Paris. Dans l’appartement de l’homme de lettres. L’homme de lettres. Entrent le journaliste de télévision, son adjoint, deux cameramen avec deux projecteurs, deux écrans, deux caméras, qu’il placent autour de deux fauteuils, la maquilleuse avec son nécessaire, un technicien qui dispose et branche les appareils de transmission. Entre l’éditeur.

L’éditeur.– Maître. L’homme de lettres.– Un revenant. L’éditeur.– Maître, je viens, en chemise, corde au cou, vous remettre les clés de mon édition.

L’homme de lettres.– C’est bien tard. C’est offrir le luxe à une vieille aisance… … Que ne m’avez-vous reconnu et fait connaître, quand j’étais ignoré et méconnu. Je combattais à l’époque seul contre tous.
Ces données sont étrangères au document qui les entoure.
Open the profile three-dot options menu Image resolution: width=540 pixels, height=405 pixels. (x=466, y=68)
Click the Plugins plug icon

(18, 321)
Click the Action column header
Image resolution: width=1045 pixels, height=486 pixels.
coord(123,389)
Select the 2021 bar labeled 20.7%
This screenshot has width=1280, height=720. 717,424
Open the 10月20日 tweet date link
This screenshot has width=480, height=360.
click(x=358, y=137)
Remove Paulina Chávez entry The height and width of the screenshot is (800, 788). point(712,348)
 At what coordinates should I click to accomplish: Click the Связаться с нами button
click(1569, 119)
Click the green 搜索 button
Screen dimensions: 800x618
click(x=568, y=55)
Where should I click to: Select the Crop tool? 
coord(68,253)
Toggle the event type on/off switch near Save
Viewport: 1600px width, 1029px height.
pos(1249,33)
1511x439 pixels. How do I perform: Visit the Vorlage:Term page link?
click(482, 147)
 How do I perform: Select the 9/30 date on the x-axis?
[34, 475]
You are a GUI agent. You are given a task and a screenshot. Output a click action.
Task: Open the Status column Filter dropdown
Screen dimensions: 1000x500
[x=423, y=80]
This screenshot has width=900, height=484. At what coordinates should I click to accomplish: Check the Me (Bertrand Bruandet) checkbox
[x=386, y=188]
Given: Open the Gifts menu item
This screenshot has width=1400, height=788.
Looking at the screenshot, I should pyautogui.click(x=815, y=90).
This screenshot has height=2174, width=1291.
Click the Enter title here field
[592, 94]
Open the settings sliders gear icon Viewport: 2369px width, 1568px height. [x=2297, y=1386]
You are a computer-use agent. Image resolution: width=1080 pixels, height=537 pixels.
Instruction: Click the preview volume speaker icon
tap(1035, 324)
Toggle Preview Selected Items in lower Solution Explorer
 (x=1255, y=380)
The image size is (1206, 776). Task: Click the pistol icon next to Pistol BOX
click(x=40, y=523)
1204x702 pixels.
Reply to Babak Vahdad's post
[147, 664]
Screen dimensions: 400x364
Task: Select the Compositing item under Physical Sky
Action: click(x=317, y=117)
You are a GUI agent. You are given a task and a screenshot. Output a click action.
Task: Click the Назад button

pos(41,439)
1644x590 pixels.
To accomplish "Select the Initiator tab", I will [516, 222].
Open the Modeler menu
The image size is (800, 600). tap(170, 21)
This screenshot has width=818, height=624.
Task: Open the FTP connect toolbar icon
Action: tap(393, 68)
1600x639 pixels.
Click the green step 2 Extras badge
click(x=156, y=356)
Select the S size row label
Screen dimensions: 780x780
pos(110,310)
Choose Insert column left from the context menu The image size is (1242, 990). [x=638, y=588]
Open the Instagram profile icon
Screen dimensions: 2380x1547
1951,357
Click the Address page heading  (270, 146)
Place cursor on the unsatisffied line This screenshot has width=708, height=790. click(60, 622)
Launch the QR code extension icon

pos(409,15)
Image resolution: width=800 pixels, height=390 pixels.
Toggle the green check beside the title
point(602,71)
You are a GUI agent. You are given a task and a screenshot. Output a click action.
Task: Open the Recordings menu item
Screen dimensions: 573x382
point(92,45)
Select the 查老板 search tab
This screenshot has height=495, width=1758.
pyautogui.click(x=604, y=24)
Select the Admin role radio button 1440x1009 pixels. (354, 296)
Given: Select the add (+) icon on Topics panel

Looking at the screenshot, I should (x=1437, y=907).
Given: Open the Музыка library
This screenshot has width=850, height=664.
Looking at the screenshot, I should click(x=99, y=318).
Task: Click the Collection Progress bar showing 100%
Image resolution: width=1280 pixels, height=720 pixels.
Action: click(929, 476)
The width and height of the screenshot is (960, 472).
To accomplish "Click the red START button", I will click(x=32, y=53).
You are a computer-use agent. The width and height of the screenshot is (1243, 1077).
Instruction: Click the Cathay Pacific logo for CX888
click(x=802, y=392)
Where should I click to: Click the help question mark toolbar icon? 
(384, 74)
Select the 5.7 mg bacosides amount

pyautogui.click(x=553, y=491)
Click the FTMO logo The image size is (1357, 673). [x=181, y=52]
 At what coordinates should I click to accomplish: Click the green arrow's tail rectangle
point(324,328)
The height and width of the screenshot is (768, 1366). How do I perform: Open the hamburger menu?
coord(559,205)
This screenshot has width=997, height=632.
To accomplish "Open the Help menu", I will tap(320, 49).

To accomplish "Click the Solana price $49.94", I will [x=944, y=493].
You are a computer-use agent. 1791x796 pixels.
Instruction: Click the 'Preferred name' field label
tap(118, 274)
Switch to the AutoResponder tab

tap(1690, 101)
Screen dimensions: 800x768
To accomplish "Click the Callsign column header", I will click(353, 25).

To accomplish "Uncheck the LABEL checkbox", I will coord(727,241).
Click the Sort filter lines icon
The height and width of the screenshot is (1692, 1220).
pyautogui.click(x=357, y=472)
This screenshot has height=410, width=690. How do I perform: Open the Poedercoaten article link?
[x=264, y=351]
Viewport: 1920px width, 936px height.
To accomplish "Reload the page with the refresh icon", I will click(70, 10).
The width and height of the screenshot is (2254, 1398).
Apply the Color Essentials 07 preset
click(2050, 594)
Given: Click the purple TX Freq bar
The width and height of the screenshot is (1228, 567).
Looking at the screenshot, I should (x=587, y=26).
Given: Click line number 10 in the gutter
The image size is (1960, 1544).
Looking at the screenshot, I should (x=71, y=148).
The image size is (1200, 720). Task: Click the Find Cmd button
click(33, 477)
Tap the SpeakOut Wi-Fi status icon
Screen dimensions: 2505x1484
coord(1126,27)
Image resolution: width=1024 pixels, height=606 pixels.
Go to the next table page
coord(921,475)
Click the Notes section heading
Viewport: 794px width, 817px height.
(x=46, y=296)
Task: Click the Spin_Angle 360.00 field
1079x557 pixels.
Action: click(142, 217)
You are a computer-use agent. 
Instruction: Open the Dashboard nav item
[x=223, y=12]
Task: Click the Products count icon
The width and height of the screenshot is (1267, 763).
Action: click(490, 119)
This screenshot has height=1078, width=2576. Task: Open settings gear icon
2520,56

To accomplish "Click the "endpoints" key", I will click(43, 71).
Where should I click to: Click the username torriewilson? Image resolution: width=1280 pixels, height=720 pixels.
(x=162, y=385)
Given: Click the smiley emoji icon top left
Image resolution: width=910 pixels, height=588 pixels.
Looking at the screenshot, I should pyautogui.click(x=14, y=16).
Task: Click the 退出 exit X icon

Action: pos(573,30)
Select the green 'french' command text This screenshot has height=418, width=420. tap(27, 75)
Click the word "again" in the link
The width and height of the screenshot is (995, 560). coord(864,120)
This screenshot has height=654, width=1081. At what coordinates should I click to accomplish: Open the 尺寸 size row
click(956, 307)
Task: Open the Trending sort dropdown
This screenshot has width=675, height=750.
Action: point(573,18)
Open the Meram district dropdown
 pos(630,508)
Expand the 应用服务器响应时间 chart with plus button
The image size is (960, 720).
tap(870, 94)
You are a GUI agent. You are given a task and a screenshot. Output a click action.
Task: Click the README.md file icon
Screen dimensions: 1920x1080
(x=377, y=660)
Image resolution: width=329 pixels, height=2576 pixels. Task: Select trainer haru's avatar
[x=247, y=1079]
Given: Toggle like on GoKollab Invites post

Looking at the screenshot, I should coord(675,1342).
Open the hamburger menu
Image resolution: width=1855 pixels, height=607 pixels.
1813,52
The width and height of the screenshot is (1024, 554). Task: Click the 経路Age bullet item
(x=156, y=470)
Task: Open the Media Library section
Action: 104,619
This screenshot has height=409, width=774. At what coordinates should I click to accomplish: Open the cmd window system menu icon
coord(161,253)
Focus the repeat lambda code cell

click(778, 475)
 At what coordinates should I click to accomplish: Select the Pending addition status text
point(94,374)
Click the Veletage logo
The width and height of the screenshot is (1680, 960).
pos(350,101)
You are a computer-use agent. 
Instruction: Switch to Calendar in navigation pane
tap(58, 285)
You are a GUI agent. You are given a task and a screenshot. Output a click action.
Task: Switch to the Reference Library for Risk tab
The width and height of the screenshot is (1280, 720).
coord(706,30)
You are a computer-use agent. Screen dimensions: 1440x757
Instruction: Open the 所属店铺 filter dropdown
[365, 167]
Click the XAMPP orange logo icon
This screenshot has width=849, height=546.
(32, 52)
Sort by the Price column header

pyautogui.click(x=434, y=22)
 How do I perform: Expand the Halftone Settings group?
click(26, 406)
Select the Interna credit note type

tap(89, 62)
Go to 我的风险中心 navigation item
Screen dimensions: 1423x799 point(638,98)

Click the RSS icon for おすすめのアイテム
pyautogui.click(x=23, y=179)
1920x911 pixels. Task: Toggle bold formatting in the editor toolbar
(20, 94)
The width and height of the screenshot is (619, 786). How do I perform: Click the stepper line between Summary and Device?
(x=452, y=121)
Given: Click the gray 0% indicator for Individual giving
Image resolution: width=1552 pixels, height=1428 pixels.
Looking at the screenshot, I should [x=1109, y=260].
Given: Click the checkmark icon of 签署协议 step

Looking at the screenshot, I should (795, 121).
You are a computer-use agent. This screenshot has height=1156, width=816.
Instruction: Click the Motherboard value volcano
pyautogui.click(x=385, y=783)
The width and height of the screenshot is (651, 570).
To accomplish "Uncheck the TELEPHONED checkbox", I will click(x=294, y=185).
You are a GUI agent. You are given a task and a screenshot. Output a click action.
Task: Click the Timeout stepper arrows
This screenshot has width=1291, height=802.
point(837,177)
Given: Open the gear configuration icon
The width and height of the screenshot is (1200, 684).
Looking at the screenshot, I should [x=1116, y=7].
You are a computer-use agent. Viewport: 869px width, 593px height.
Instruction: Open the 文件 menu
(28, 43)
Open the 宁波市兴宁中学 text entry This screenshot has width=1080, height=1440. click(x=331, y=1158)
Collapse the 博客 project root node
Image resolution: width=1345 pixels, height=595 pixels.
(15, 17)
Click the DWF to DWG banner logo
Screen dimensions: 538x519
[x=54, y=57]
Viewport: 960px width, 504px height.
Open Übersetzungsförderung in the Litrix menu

Si vous m’aviez défendu et édité, vous m’auriez épargné des années de solitude et d’obscurité.

L’éditeur.– Pour ne pas vous avoir reconnu et édité quand vous étiez jeune, plutôt que des reproches, vous me devez de la reconnaissance. A l’époque, vous n’étiez qu’un apprenti, vous étiez encore vert, cru, acide, peu comestible : la célébrité que ma maison vous aurait apportée comme un gel vous aurait fixé à jamais tel que vous étiez : inachevé, inabouti. Aujourd’hui, vous avez une maîtrise de vous parfaite, votre pouvoir sur vos talents est souverain : le moment est venu pour vous et pour nous, que ma glorieuse maison vous couronne de la glorieuse couronne du sacre.

L’homme de lettres.– Vous vous doutez qu’il vous faudra me faire un pont d’or, bien large et bien solide d’arches et de tablier, et soutenu par de belles piles, où je puisse passer, confortablement, moi et mon équipage.

L’éditeur.– Faites vos demandes.

L’homme de lettres.– C’est à vous de faire vos offres. Ecrivez-moi. S’il a le temps, mon comité de lecture vous lira. Il vous faudra patienter au moins aussi longtemps que moi. J’avais attendu 8 mois.

L’éditeur.– Je patienterai. L’homme de lettres.- Je ne vous raccompagne pas. Sort l’éditeur.

L’homme de lettres.- (au journaliste de télévision) Je vous rappelle mes conditions : vous me posez les questions que je vous ai préparées, pas de décrochage d’antenne, pas de panne technique, nous avons perdu X, ou des choses de ce genre.

Le journaliste de télévision.– Je vous ai donné ma parole. (il lui fait signe de s’asseoir dans la 1ère chaise éclairée par l’écran et les projecteurs) Maquilleuse, cameramen.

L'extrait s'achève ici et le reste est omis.